Exercise:
A word-for-word copy of the listing is needed. Retype it in full.

____________

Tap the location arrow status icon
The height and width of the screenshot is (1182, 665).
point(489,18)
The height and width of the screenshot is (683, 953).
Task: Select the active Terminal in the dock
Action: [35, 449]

____________

Task result:
Tap the location arrow status icon
The height and width of the screenshot is (1182, 665).
point(489,18)
The height and width of the screenshot is (683, 953).
Task: Select the active Terminal in the dock
Action: [35, 449]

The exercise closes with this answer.